I am currently a PhD student in early American history at Yale University, after receiving my B.A. with Honors in History from The City College of New York.
My primary field is early American history, in which I focus on eighteenth-century political culture and intellectual history. I am especially interested in the later colonial period and the coming of the American Revolution, primarily in the middle colonies. I am also interested in the Enlightenment in America, print culture, history of the book, and the history of New York City.
Some of my previous research has focused on the political economy of popular resistance in New York City during the imperial crisis, the Enlightenment in print in colonial New York, and the cultural conflict between the first generation of native-born, High-Church Anglican clergy and the dissenting intelligentsia in the middle colonies during the 1740s and 1750s.
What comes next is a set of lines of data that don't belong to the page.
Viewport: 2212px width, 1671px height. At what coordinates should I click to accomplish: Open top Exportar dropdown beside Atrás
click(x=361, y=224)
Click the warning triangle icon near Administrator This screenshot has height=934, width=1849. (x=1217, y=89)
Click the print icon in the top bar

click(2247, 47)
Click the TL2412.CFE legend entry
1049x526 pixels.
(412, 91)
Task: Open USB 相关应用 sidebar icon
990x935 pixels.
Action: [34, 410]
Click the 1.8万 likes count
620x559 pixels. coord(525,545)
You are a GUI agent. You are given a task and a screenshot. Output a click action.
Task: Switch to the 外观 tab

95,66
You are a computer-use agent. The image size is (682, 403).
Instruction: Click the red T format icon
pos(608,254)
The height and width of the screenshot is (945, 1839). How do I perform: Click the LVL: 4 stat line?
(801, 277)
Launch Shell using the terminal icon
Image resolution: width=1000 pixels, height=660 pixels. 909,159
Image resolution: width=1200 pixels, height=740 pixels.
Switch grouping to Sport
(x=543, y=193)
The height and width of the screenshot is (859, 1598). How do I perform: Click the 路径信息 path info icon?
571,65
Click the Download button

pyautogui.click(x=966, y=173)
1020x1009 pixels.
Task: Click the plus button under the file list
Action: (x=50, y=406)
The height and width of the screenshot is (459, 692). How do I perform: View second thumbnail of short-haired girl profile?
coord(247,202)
My current research (and eventual dissertation) explores cultural memory in British North America, specifically colonists’ historical memory of the Revolution of 1688 and the English Civil Wars and the ways in which it shaped colonial political culture and discourse, colonial imperial identity, and internal religious conflict and competition.
I also write about the intersections between the eighteenth century and our current political culture. In addition to The Junto, I have contributed to “Publick Occurrences 2.0” at Common-place and wrote a piece on young historians and social media for Readex’s quarterly publication and blog, which was included in the AHA’s weekly “What We’re Reading.” I am also currently a Research Assistant at the Papers of Benjamin Franklin.